Fuori al Modernissimo, mentre aspettavamo di entrare al concerto di Petra Magoni e Ferruccio Spinetti, un amico, oltre a lodarne le doti artistiche, lodava anche il loro modo di stare sul palco, il loro fare “avanspettacolo”. Avevano già dato spettacolo – mi diceva – alla Fnac, dove nel pomeriggio avevano dato vita a uno showcase molto apprezzato.
Succoso antipasto di quello che sarebbe successo la sera. Ospiti di “Musica d’Oltrevoci”, rassegna nata dalla volontà di restituire il centro storico di Napoli ai napoletani, in questo caso, attraverso la musica, i due musicisti, lei pisana, lui casertano, sono riusciti a riempire quasi per intero la sala grande del Modernissimo.
Interpreti raffinati di un modo di fare musica troppo spesso negato al grande pubblico, i due si sono presentati sul palco, voce e contrabbasso, senza preamboli e hanno subito attaccato. “Aninnia”, ninna nanna sarda in cui la Magoni ha subito dato mostra della sua grande voce. Giocano quasi col contrabbasso, prima di attaccare una “Come together” riarrangiata, come d’ altronde molti dei brani che compongono i due album, “Musica Nuda” e “Musica nuda 2”. La gente in sala è completamente in silenzio, e non potrebbe essere altrimenti, occhi e orecchie proiettate sul palco, mentre Petra Magoni attacca “Io sono metà”, che, svelerà alla fine, è il brano scartato a Sanremo. E allora ci diamo una ragione in più per capire perché il festival ormai non lo segue più nessuno, e soprattutto perché questo è stato il peggior anno della storia. Ma chi se le ricorda le canzone di questo Sanremo? Come fa il piccione?
Insomma, forse, a dire la verità, ai nostri non è andata poi tanto male, e quasi per ringraziare il fato dello scampato pericolo regalano al pubblico, in sequenza, “Roxanne” e “Prendila così”. Fino a qualche tempo fa non avrei mai pensato di potermi entusiasmare tanto con contrabbasso e voce. Vergogna!
E intanto comincia il vero e proprio spettacolo sul palco. Dopo le prime “schermaglie” a intramezzare i pezzi, comincia un duetto, a tratti comico, che vede la Magoni nella parte del leone e Spinetti a fare da spalla (non me ne voglia) timida e comica.
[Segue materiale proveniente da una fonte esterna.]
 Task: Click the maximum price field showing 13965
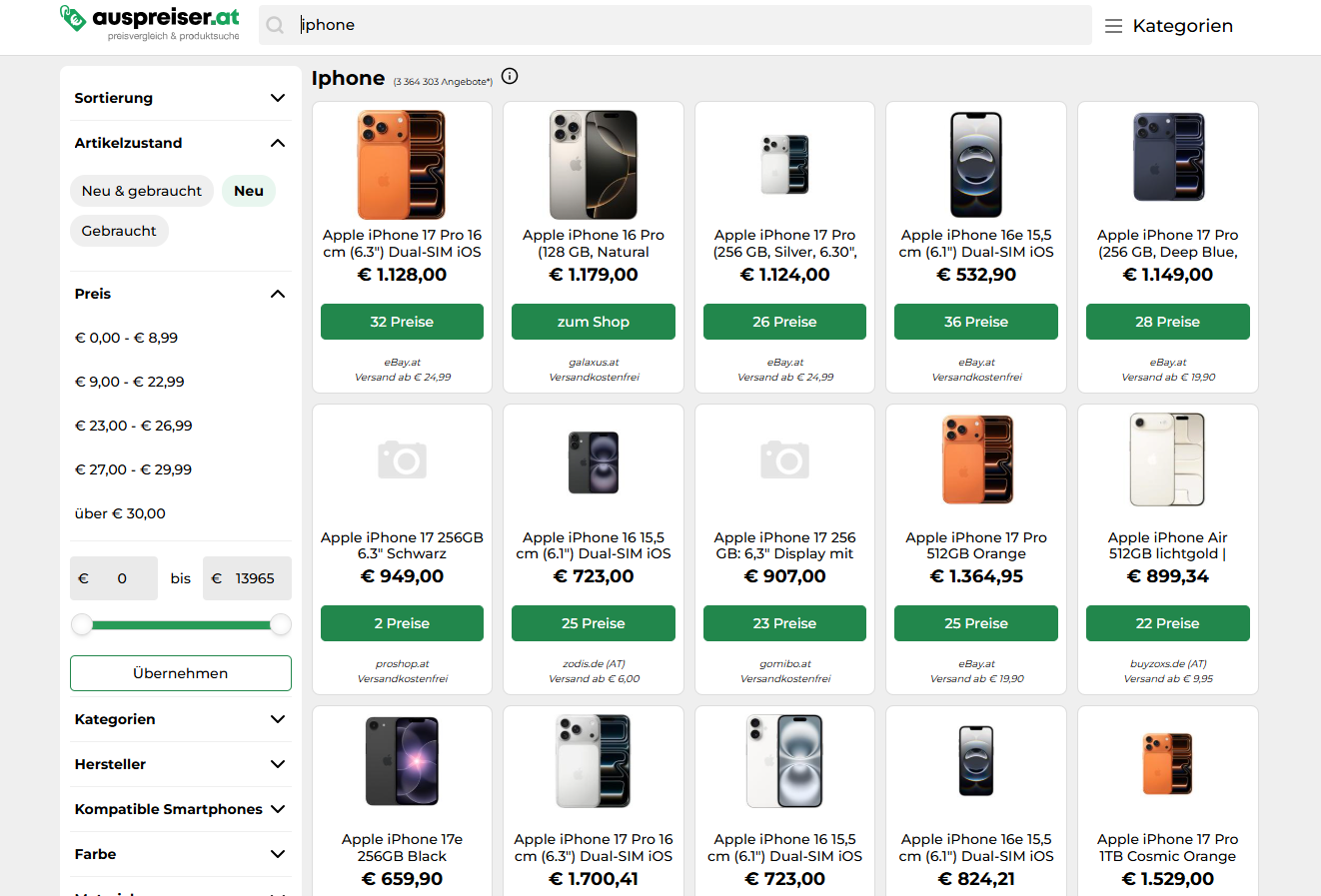[247, 578]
Ovviamente, per la serie non sparate sulla croce rossa, l’argomento Sanremo non può mancare, ma lo si affronta tanto ironicamente che a chiamarla polemica viene quasi da ridere. Poi è anche un ottimo modo per introdurre la canzone vincitrice del ’64, quando il palco dell’Ariston fu conquistato da Gigliola Cinquetti con “Non ho l’età”, che sotto le mani esperte del duo diventa un valzer. Fantastico.
Dai Beatles ai Police, passando per Cinquetti e non potendo che arrivare a Madonna. “Like a Virgin” (“ecco come la verginità è stata affrontata negli anni ‘80”, la presentazione), e dopo con contrabbasso a mo’ di basso, “Fever”, e a dire la verità si comincia anche a sentire un bisbiglio in sala; la gente comincia a canticchiare.
Un imperdibile Gaber, “Non Arrossire” e poi “I will survive” e l’immortale “Somewhere over the rainbow”.
È un continuo dialogo tra il palco e il pubblico, la Magoni e Spinetti, la Magoni e il contrabbasso, Spinetti e il francese, si perché Spinetti e il francese è stato uno dei leit motiv della serata. E uno dei momenti più toccanti è stato quando, dopo la divertente “Il cammello e il dromedario” hanno attaccato una versione italica di “Ne me quitte pas” di Jacques Brel, per l’occasione “Non andare via” (moi, je t’offrirai des perle de pluie venues de pays où il ne pleut pas, una delle frasi d’amore più belle mai cantate), e infine un “Tuca tuca” blues, fino al cavallo di battaglia “Guarda che luna” dove la voce della cantante pisana raggiunge vette inesplorate.
Ventuno pezzi per quasi due ore di musica, e un consiglio. Se nella vostra città leggerete i manifesti del concerto di Petra Magoni e Ferruccio Spinetti, non importa quale musica solitamente ascoltiate, se vi piace la Musica, fateci una capatina, poi mi fate sapere.